What you need to do: Both the line with "Quick start guide (407, 1096)" and the line with "[Instagram] (103, 2521)" in the records below must appear in the output, along with every line between them, exactly and with nothing added.

Extracted entries:
——————————

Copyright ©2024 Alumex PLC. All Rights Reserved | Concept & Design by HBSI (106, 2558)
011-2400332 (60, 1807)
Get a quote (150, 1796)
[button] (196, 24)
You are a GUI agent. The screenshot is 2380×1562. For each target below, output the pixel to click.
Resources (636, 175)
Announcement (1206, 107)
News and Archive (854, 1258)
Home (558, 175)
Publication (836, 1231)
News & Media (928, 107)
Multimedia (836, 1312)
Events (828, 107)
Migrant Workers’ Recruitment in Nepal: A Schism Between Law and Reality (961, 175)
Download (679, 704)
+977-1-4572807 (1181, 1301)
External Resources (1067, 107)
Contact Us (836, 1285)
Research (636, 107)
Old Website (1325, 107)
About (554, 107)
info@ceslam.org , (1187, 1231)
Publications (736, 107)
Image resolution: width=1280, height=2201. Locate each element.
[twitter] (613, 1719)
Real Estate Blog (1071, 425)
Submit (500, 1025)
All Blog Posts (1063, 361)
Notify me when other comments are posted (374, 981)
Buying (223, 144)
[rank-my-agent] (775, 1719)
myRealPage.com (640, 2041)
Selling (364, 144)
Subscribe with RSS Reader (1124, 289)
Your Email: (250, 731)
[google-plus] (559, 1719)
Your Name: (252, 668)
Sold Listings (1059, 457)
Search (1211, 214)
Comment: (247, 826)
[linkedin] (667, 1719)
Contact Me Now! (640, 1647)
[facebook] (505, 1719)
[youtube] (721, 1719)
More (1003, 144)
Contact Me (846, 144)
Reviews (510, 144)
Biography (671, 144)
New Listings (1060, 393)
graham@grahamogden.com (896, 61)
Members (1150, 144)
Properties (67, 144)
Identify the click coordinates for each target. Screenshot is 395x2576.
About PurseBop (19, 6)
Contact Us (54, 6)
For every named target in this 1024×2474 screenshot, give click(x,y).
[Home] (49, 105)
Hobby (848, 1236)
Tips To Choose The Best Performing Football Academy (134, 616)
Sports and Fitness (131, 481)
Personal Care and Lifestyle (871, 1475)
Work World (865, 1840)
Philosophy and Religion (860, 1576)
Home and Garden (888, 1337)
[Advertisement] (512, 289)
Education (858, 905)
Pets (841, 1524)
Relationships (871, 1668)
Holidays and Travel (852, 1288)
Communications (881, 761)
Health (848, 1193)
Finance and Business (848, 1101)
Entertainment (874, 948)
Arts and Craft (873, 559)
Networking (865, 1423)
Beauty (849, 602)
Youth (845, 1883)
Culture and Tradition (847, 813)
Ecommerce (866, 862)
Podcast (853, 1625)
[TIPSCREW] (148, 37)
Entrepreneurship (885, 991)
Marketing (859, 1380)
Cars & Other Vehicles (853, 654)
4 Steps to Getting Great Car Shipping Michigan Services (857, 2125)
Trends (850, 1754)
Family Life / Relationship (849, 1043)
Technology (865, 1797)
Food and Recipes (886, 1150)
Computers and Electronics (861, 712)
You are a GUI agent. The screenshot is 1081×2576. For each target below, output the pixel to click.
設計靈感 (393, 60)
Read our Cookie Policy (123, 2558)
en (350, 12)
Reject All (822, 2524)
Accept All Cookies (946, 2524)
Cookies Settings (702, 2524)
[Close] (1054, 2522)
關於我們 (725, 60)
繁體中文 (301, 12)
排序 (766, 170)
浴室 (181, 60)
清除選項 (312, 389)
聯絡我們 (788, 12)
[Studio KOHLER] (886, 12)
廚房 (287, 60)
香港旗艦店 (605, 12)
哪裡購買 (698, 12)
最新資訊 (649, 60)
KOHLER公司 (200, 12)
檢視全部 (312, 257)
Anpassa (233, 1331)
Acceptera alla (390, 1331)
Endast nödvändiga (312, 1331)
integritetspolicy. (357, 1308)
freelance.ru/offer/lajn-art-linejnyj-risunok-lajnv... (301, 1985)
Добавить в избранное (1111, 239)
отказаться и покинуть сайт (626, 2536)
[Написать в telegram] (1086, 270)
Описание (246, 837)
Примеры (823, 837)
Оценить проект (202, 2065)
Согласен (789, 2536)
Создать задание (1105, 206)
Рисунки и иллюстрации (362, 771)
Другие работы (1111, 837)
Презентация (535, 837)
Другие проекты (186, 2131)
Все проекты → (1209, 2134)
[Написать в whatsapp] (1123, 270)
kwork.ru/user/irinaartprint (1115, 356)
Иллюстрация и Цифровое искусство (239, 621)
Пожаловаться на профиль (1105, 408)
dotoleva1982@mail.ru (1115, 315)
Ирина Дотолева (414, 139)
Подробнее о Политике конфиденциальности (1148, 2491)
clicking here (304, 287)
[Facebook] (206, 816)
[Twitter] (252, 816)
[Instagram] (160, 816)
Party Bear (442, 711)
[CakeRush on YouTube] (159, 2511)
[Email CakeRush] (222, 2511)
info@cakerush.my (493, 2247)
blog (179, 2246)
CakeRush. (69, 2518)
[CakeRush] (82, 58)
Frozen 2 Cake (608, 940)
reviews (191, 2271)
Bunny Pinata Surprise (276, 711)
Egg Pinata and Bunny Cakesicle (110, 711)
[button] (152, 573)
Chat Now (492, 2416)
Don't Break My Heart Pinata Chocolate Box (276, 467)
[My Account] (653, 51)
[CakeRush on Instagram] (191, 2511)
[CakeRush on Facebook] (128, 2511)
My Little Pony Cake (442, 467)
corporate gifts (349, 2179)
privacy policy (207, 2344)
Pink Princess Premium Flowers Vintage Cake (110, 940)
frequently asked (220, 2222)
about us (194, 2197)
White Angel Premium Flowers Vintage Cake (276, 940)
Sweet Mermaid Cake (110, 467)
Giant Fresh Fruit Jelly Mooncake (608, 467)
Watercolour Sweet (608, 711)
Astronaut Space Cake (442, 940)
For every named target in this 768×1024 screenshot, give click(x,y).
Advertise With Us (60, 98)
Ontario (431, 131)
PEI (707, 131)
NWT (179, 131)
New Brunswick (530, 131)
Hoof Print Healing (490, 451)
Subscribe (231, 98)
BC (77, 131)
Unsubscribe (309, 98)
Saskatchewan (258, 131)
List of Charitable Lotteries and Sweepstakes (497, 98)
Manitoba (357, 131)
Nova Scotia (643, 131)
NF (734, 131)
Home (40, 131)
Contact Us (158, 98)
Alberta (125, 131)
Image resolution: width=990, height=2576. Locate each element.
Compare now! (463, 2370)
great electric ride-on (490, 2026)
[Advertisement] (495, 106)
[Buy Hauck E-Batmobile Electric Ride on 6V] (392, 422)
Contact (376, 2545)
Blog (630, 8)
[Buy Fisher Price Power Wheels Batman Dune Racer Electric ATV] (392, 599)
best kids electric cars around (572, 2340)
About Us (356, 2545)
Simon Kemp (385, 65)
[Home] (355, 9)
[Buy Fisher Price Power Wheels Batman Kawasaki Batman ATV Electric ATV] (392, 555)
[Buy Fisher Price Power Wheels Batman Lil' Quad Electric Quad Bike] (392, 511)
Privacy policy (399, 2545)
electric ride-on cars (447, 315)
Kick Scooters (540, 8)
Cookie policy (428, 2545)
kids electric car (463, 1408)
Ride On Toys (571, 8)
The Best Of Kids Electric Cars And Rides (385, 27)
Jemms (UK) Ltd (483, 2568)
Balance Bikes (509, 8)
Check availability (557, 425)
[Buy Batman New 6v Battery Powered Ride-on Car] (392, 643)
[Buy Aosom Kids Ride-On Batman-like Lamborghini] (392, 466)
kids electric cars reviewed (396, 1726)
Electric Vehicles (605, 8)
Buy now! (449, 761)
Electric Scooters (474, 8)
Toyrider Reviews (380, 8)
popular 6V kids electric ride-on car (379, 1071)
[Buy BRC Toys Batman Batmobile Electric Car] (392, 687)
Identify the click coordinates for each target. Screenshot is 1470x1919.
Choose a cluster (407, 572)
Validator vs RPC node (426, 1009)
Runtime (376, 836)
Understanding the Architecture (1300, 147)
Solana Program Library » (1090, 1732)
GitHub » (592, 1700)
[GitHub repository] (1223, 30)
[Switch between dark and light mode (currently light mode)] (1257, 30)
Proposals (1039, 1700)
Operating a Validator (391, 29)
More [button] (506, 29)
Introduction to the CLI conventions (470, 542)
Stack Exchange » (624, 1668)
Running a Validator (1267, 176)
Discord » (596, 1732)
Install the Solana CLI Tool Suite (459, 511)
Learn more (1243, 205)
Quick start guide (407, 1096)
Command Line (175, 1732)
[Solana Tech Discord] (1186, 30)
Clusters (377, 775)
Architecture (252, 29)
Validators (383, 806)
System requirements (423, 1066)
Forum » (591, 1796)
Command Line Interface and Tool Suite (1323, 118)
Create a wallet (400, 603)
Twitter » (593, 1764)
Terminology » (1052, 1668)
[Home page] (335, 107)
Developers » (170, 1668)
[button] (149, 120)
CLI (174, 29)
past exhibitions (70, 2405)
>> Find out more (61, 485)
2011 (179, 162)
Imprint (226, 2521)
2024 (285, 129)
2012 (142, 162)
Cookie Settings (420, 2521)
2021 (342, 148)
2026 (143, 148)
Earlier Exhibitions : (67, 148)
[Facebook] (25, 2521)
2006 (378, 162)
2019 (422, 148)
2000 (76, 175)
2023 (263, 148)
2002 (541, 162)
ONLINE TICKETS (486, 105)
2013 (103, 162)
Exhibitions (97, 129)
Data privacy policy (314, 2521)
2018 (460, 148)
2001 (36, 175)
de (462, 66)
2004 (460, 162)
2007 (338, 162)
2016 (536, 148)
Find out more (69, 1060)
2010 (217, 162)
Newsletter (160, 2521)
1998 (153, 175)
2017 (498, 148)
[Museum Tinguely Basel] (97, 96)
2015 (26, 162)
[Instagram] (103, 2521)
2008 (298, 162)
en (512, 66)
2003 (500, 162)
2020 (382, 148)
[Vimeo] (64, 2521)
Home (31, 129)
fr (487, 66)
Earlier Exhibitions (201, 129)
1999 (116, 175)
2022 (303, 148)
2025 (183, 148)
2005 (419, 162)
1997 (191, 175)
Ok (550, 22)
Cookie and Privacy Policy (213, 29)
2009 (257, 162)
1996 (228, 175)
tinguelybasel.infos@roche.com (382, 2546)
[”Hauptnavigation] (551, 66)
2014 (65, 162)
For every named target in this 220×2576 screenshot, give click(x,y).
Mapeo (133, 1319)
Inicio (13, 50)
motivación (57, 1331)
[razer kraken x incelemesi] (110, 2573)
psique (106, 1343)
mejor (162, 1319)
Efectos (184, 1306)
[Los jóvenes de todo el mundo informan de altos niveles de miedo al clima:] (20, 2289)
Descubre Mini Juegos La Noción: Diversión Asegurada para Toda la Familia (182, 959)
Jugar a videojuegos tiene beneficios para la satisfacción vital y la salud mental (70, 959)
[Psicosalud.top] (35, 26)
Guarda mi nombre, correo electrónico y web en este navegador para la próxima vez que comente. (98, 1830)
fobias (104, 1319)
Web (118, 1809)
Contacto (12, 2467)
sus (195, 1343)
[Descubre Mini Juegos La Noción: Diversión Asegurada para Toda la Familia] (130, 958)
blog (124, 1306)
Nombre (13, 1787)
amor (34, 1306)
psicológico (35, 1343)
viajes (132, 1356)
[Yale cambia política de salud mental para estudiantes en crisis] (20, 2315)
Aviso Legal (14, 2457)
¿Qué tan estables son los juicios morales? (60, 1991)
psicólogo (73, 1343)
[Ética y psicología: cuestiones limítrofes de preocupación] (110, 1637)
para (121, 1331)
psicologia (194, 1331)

——————————

Response to the task:
Quick start guide (407, 1096)
Command Line (175, 1732)
[Solana Tech Discord] (1186, 30)
Clusters (377, 775)
Architecture (252, 29)
Validators (383, 806)
System requirements (423, 1066)
Forum » (591, 1796)
Command Line Interface and Tool Suite (1323, 118)
Create a wallet (400, 603)
Twitter » (593, 1764)
Terminology » (1052, 1668)
[Home page] (335, 107)
Developers » (170, 1668)
[button] (149, 120)
CLI (174, 29)
past exhibitions (70, 2405)
>> Find out more (61, 485)
2011 (179, 162)
Imprint (226, 2521)
2024 (285, 129)
2012 (142, 162)
Cookie Settings (420, 2521)
2021 (342, 148)
2026 (143, 148)
Earlier Exhibitions : (67, 148)
[Facebook] (25, 2521)
2006 (378, 162)
2019 (422, 148)
2000 (76, 175)
2023 (263, 148)
2002 (541, 162)
ONLINE TICKETS (486, 105)
2013 (103, 162)
Exhibitions (97, 129)
Data privacy policy (314, 2521)
2018 (460, 148)
2001 (36, 175)
de (462, 66)
2004 (460, 162)
2007 (338, 162)
2016 (536, 148)
Find out more (69, 1060)
2010 (217, 162)
Newsletter (160, 2521)
1998 (153, 175)
2017 (498, 148)
[Museum Tinguely Basel] (97, 96)
2015 (26, 162)
[Instagram] (103, 2521)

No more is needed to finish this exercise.